Par contre, les personnes disposant d’un moindre niveau d’études sont 17,4% à penser qu’elle devrait être supprimée et remplacée par un système plus autoritaire. Mais les titulaires d’un diplôme du secondaire supérieur sont 10,2% et les titulaires d’un diplôme supérieur sont 6,5% à le penser. Le taux d’approbation de cette idée passe quasiment du simple au triple.

La question se pose dès lors de savoir qui souhaite quel mode de fonctionnement. Quand on demande aux Belges quel serait le moyen le plus efficace pour diriger le pays, les moins diplômés sont moins nombreux (31,5%) que les plus diplômés (44,3%) à opter pour une coalition de plusieurs partis. Une option qui recueille un certain assentiment est le vote de toutes les lois par référendum: c’est le choix privilégié de 25,3% des diplômés du primaire ou secondaire inférieur, mais de 13,3% des personnes ayant effectué des études supérieures.

Pour faire entendre sa voix, les personnes les plus diplômées ont tendance à privilégier les chemins institutionnels. Voter est utile pour 71,7% des plus diplômés mais pour 60,4% de ceux qui le sont moins. Se présenter comme candidat l’est pour respectivement 28,1% et 13,3% des deux catégories de répondants. Et adhérer à un parti politique, pour 20,3% et 9,3% d’entre eux.

Quelquefois, mais pas toujours, la tendance est inverse lorsque les solutions évoquées rompent avec les institutions en place. Les personnes au niveau d’études le plus élevé apprécient plus que les autres les référendums autour des grandes questions de société. Celles de la catégorie intermédiaire, titulaires d’un diplôme du secondaire supérieur, sont les plus séduites par les assemblées citoyennes. En revanche, l’idée que les élus pourraient être désignés par tirage au sort ne séduit qu’un quart de la population mais bien davantage chez les moins diplômés (32,8%) que chez les plus diplômés (18,5%), qui sont les mieux représentés dans les assemblées parlementaires.

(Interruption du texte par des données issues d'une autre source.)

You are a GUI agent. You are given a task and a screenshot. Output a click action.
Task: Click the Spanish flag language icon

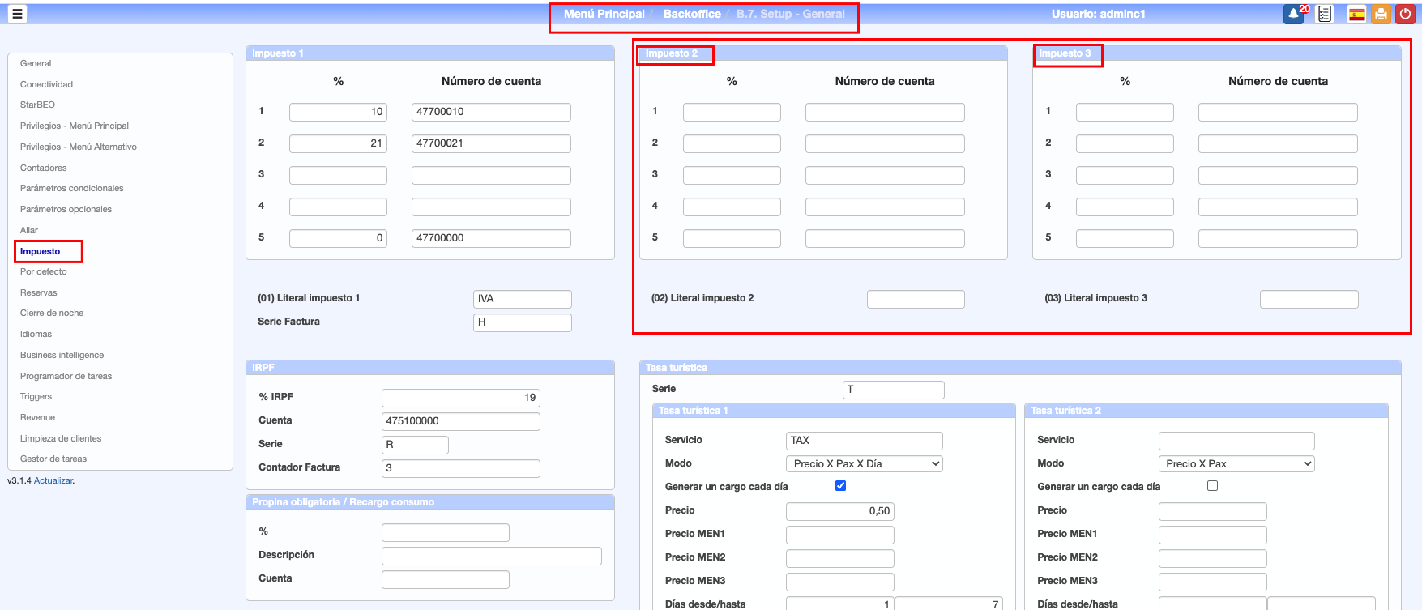[x=1356, y=15]
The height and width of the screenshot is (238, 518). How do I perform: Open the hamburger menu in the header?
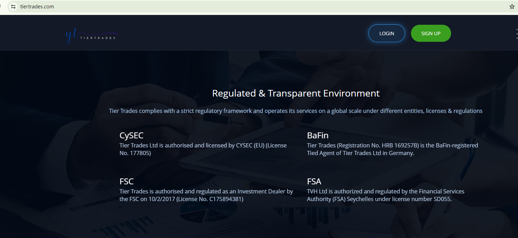pyautogui.click(x=517, y=33)
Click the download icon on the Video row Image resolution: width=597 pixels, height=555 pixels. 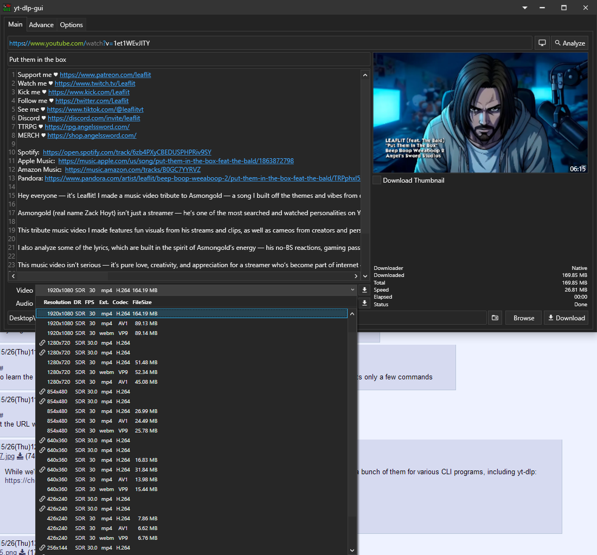(x=365, y=291)
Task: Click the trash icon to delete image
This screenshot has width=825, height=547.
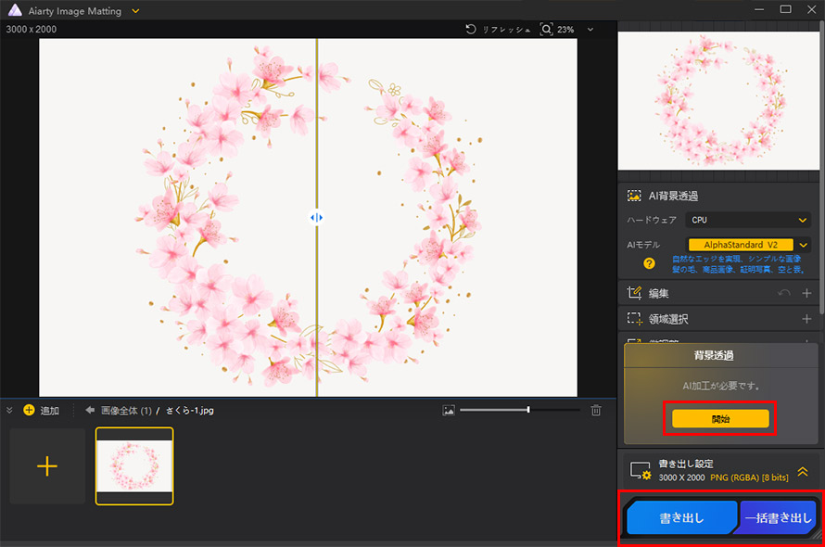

Les répondants ayant obtenu un diplôme de l’enseignement supérieur se montrent un peu moins «disruptifs». Si 70,8% de ceux qui ont un avis sur la question considèrent que la démocratie est le système politique le plus efficient, 23,7% trouvent que le pouvoir devrait être exercé par un leader fort, sans l’influence d’un Parlement, par exemple. L’écart est bien moindre auprès de la catégorie au niveau d’études le moins élevé: 54,3% trouvent que la démocratie est la plus efficiente et 46% privilégieraient le leader fort.

(1) Enquête réalisée par l’institut Kantar du 4 au 8 septembre 2023 auprès de 1 012 Belges âgés de 18 ans ou plus, avec une marge d’erreur de 3,1 %.